In its lowest form, gossip causes painful rifts that can take months or years to heal, if they ever heal at all.

Another friend is suffering terribly now from the bullying, malicious kind of gossip that feeds on its own power for the individual rather than for the connectedness of the community. That kind of gossip feeds on that smallest part of us that is willing to believe the worst of everything. It becomes a justification, a rationale for loosing our own personal demons.

My friend and I marveled at the power of gossip to evoke this divisiveness because we all know how unreliable the information can be. "Why," I wondered, " do people accept these conversations unexamined?" Yes, my friend responded, in this case doubt could be very valuable. Doubt could create just a moment's space to say, "Why would X want to do that? That can't be right" or "Why are you saying something like that to me?" or even "I do not want to hear such things about a friend."

We are none of us always the better self we want to be, but a moment's doubt just might provide the seed for the compassion and understanding of our better self to blossom when confronted with gossip, well intentioned or not, that threatens to tear us apart.

4 Comments:

At 7:51 PM, Anonymous ampiggy said...

I think it's unsatisfied desires and needs within a person that prompt them to take pleasure in the downfall of others.

 
At 10:02 PM, Blogger Hayden said...

My dad's family were good haters. I thought I was different, but though I don't hate, a few times now I've found it possible to walk away without a backward look when I felt deeply wronged. The withdrawal of love comes more easily than I'd wish it did.

 
At 1:19 PM, Blogger landgirl said...

Oh, ampiggy, I agree. In that instant when we are sorely tempted to be small and mean, if we can take a breath and look at those unmet needs, then we have an opportunity not only to prevent a social collisison but also to grow a bit in grace and wisdom. I am going to try to look at those opportunities in myself and to use them.

 
At 1:23 PM, Blogger landgirl said...

Oh, Hayden, I know what you mean about being good haters. There was a branch of my family like that. The last of them died alone in a bed sit apartment without even a television because she was determined to keep all her money away from "the family". I hope it gave her some pleasure, as unlikely as it seems to me, because her whole life was consumed by it.

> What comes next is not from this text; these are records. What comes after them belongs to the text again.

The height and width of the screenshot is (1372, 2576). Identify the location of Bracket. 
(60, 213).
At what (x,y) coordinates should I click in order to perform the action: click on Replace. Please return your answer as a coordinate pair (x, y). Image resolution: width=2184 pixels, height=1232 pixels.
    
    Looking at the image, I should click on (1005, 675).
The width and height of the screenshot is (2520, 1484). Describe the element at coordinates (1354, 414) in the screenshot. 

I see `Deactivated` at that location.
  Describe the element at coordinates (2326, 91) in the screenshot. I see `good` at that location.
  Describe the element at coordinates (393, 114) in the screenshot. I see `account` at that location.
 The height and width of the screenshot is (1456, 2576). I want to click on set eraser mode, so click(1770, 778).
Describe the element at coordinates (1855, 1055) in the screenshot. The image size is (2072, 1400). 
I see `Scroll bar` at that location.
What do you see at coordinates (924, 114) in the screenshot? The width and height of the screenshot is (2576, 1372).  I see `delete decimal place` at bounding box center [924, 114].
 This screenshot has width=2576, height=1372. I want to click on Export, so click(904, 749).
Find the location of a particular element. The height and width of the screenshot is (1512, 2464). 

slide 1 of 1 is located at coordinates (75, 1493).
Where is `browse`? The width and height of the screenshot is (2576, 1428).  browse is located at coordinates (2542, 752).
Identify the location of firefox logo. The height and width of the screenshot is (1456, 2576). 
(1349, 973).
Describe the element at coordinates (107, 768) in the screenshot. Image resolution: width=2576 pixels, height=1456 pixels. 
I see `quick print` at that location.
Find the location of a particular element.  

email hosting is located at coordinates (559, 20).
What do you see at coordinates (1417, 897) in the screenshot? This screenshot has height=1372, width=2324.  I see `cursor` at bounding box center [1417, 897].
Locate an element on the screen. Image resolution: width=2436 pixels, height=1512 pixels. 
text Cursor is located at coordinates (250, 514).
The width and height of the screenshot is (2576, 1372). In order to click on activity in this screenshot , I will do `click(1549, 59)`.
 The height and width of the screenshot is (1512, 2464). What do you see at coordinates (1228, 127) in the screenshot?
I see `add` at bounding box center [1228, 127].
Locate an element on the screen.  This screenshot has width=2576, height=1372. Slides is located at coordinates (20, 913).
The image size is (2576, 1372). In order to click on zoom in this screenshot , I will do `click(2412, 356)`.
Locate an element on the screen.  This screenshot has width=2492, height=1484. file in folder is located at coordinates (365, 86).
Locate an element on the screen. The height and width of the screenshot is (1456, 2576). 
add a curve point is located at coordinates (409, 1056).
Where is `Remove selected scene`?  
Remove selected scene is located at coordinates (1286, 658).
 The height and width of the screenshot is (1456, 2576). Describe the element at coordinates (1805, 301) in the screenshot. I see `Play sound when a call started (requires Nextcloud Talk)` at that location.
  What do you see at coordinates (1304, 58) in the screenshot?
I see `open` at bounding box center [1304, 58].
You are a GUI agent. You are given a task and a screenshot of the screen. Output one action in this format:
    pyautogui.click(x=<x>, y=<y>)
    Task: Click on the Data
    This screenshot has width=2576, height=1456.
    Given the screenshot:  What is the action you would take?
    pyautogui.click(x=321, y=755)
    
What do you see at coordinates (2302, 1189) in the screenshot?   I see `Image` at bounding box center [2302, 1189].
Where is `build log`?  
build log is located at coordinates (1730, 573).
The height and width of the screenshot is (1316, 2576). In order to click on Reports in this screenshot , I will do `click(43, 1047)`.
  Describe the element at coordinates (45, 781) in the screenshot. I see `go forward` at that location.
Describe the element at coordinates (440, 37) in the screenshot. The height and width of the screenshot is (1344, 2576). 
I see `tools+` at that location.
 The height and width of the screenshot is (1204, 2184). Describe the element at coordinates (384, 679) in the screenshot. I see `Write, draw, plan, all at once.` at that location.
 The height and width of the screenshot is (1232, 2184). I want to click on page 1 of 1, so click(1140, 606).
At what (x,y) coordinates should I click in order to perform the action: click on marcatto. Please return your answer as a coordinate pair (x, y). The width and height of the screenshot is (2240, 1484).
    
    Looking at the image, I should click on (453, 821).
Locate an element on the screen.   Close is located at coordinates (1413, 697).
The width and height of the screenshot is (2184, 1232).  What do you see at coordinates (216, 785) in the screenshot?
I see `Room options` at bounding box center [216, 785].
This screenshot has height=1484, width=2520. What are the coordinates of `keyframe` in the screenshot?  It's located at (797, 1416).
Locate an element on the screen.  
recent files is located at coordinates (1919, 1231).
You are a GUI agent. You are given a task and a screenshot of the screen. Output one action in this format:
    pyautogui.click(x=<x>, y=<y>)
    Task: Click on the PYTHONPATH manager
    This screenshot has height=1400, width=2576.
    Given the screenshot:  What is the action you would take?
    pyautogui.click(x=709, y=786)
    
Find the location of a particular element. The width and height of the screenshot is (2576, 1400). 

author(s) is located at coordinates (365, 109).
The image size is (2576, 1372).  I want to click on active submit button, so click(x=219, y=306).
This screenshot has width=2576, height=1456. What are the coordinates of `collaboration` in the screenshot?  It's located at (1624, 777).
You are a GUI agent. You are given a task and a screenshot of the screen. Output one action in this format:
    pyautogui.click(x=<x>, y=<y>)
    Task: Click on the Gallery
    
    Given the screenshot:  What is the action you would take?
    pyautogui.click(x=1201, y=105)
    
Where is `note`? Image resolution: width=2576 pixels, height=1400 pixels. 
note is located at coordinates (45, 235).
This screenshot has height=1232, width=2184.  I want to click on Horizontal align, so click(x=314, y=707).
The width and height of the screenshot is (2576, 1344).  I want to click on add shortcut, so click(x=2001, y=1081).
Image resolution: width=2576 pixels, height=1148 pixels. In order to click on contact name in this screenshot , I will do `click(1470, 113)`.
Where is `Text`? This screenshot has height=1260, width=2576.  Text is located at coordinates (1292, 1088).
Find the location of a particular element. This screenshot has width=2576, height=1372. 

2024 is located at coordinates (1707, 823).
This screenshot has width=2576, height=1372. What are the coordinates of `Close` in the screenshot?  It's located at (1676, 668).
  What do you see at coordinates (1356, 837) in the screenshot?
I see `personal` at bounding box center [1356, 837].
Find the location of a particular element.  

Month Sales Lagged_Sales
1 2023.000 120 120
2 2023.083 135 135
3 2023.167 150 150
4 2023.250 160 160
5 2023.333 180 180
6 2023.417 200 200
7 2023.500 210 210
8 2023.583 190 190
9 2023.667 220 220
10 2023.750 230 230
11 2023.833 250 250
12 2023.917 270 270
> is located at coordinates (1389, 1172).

I think it seems easier at the time to walk away because the first pain of disappointment is so intense, but later on I thin k it can be easier. I am an expressive, which means I think and talk fast and my emotions are always quite close to the surface. If I am lucky, I can buy myself enough time to get away from the situation for that first flush and get myself into a broader perspective. Alas, not always, but I am working on it.